Roche also announced ahead of the ASCO annual meeting results from two studies showing that the NSCLC drug alectinib shrank tumors in around 50 percent of patients with advanced, ALK-positive tumors who had progressed after treatment with Xalkori. In these two studies (dubbed NP28673and NP28761), patients experienced median duration of response of 11.2 and 7.5 months, respectively.
In the nearly 140-patient single-arm trial, NP28673, the median progression-free survival was 8.9 months for those on alectinib after becoming refractory to Xalkori. In the 87-patient NP28761 study, median progression-free survival was 6.3 months, but according to Roche this data has not yet matured.
Promisingly, in patients whose cancer had spread to the central nervous system, alectinib also shrank tumors in 57 percent of patients in the NP28673 study and 69 percent of those in NP28761. About half of those with ALK-positive lung cancer experience brain metastases. The blood-brain barrier mechanisms that hold molecules at bay from affecting the brain don't recognize alectinib, allowing the drug to enter brain tissue, according to Roche.
Common adverse events in these trials included increases in muscle enzymes and liver enzymes, and shortness of breath.
The FDA granted breakthrough therapy designation for alectinib in 2013 as a treatment for ALK-positive NSCLC population who are non-responsive to Xalkori. Developed by Chugai Kamakura Research Laboratories, alectinib became available for patients in Japan last September and is being marketed there by Chugai Pharmaceutical, a Roche subsidiary.

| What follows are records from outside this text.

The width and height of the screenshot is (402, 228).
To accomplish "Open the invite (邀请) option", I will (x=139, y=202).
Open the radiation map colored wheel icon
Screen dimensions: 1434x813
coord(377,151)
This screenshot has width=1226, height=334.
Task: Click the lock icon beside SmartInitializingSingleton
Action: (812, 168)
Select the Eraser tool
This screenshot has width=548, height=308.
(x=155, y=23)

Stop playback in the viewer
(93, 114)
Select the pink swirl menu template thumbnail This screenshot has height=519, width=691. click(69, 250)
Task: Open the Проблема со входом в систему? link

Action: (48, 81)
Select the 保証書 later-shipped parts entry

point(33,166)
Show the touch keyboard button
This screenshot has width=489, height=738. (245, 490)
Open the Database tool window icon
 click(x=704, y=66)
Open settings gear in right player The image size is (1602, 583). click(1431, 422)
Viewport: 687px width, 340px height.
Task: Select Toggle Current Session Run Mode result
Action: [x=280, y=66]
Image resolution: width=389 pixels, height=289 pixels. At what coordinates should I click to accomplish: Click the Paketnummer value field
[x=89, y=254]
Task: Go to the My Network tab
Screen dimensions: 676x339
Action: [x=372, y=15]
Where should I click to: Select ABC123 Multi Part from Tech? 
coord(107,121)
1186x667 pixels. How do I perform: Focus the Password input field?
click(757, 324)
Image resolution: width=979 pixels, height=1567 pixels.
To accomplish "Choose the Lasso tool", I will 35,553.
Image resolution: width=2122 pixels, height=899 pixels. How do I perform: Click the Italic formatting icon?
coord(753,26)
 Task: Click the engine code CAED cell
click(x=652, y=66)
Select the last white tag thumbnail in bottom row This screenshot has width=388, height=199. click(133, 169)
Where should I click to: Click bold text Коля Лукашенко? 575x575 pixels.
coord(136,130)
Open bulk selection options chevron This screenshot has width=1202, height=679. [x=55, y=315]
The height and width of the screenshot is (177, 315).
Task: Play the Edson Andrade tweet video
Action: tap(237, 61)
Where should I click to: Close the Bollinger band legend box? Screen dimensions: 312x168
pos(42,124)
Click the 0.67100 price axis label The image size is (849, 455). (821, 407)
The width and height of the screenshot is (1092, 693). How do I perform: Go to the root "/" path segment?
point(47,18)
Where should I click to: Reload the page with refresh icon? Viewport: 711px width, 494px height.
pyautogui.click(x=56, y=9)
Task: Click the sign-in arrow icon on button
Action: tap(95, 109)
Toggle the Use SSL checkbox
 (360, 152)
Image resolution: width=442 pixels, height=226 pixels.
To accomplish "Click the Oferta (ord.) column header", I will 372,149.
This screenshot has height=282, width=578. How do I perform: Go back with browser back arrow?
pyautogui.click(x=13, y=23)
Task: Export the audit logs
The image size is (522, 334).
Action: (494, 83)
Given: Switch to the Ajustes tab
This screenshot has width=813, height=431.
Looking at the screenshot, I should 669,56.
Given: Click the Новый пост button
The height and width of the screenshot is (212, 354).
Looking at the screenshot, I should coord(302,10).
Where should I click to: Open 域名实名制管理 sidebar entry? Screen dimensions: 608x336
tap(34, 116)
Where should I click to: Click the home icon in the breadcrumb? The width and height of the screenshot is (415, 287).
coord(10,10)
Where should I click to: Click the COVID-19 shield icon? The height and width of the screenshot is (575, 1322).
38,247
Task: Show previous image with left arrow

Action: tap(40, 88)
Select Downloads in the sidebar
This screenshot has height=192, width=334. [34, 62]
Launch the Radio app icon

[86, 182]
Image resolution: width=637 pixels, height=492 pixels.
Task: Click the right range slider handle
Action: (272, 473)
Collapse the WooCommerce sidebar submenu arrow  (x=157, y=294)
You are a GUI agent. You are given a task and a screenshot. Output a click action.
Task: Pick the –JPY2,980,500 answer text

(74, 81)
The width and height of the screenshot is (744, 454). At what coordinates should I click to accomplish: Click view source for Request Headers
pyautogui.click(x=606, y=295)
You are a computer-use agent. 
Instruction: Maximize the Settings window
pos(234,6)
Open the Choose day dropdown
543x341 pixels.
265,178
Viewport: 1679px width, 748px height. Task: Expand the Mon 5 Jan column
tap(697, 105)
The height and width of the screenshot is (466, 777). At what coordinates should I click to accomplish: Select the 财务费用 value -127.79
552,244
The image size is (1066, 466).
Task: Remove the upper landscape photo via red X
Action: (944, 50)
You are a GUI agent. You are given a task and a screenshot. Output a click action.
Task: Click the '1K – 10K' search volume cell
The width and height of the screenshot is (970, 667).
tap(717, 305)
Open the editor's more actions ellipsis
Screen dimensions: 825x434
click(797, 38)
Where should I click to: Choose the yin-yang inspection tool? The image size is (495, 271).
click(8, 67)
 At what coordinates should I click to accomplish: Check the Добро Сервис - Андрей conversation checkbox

In studies where patients have previously received the ALK inhibitor Xalkori, a companion test is likely unnecessary since patients will already have been tested for ALK rearrangements. Still, in studies where Roche is exploring the use of alectinib in earlier NSCLC settings, the company said it is identifying ALK-positive patients with an internally developed companion diagnostic. Specifically, the ALEX Phase III trial comparing alectinib against Xalkori as a first-line treatment for advanced NSCLC patients with ALK rearrangements involves the use of a companion IHC test.